The judicial obligation imposed by the Legislature to administer the Workmen's Compensation Act liberally to accomplish its beneficent purposes would be subverted by as extensive an application of the going and coming rule as is sought here. Legislation of this type cannot be given a too restricted construction either as to hours of service or premises of the employer or course of employment. Such would be the case if it were adjudged on the facts that the

[37 NJ Page 165]

decedent did not enter his employment until he put his foot in police headquarters.

We have no doubt that many hypothetical situations of varying factual content can be conjured up in an effort to appraise the outer limits of our holding here. Obviously, there can be no precise or all-inclusive articulation of those limits. The Legislature has established the broad boundary for determining compensability: Did the accident arise out of and in the course of the employment? As has been said, the answer in each case depends on the particular facts when examined with an eye sympathetically focused upon the purpose the lawmakers sought to achieve. In this instance, on the facts presented, we agree with the finding of the Deputy Director that when O'Brien came to his death he was within the area of his employment and serving the interests of his employer.

The judgment of the Appellate Division is reversed and the award to petitioner is reinstated.

WEINTRAUB, C.J. (concurring).

I agree with the result but would place it on a broader base.

Under the majority opinion, the deceased entered the course of his employment when he passed the bank, but, if the police headquarters had been between his home and the bank, his work would not have begun until he reached the station. Thus the case turns upon the relative locations of the three places I have mentioned.

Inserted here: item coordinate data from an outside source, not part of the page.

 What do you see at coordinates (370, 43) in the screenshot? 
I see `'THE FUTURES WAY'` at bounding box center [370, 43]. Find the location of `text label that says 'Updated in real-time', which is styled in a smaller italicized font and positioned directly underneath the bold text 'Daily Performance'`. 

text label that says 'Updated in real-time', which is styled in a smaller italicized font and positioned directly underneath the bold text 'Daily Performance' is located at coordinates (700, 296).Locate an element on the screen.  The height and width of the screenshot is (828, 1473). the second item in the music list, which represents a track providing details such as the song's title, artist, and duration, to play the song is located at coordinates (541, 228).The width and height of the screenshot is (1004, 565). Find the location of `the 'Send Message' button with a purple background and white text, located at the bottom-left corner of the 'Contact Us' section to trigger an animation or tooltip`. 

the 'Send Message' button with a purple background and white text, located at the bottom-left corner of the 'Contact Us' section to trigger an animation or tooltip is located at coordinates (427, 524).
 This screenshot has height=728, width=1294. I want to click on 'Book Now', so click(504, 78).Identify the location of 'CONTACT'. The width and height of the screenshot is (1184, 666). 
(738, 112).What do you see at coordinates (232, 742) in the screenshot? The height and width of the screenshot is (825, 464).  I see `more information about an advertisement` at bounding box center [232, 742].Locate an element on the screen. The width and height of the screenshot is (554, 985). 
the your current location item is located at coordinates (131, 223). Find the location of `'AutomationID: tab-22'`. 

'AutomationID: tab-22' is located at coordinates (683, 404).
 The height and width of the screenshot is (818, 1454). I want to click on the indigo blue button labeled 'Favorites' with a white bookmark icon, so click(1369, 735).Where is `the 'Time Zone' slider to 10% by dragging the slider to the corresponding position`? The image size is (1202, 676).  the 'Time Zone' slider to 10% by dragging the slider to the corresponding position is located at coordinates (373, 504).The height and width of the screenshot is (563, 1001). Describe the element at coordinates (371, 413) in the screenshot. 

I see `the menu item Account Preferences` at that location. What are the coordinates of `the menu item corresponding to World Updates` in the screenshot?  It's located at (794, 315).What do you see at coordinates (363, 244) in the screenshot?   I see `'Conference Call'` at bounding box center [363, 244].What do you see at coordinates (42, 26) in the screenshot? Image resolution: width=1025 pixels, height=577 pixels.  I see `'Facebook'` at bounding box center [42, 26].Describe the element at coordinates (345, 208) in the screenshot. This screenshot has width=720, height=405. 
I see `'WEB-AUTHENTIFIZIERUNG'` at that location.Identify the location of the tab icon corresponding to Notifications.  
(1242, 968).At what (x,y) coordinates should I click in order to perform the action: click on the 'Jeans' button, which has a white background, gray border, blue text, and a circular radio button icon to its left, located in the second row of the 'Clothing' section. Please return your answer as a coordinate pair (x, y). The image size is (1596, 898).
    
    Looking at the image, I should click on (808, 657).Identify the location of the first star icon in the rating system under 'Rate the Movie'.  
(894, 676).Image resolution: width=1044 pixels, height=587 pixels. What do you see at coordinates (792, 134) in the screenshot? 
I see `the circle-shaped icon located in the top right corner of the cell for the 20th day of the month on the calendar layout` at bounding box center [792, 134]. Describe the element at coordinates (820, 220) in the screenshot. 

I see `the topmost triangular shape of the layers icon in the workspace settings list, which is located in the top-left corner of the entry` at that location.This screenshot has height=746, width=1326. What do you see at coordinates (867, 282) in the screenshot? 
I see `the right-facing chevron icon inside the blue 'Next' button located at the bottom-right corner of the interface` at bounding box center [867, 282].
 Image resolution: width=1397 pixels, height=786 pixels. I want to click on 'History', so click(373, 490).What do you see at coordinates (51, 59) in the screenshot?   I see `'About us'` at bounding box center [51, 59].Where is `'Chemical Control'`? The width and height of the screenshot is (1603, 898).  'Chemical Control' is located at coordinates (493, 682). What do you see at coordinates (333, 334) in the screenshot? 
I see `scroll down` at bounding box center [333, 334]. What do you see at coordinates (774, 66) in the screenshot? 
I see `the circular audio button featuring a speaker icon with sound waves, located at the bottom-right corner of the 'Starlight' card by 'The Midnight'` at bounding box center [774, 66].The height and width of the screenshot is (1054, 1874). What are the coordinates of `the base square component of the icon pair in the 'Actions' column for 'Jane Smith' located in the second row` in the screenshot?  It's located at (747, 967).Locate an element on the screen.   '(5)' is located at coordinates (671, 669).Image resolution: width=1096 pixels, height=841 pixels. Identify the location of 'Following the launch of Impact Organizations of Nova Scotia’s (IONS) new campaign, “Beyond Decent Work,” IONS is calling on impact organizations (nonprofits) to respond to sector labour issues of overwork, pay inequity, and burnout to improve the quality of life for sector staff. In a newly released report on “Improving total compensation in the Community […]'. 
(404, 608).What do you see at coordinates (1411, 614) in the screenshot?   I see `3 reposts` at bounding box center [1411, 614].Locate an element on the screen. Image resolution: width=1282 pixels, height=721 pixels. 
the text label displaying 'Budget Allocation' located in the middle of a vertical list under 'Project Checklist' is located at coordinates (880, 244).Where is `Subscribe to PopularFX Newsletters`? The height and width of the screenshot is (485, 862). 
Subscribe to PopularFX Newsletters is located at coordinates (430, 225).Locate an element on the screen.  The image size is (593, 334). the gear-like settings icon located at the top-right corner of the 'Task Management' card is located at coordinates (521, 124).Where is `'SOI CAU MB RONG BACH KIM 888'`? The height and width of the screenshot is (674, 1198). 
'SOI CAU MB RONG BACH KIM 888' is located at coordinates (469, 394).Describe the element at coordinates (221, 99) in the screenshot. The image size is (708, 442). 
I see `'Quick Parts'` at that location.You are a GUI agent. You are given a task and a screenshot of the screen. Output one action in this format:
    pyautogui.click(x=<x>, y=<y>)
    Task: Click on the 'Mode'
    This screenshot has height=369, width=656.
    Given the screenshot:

To me, the question is whether the deceased was discharging a duty of his employment when the accident occurred. If an employer provides that his employee stop at his place of employment (here the bank) before entering upon his first job assignment (going to headquarters), he would not in fact be furthering his employment until he reported at his place of work. But if the employer directs the employee to achieve a specific mission before reaching the established place of work, the employee in fact is pursuing his job instructions the moment he embarks upon that

[37 NJ Page 166]

mission, i.e., when he leaves his home to accomplish it. Hence I would hold deceased entered the course of his employment at that point.

HALL and HANEMAN, JJ. (dissenting).

We would affirm the judgment of the Appellate Division for the reasons expressed in its opinion reported at 68 N.J. Super. 177.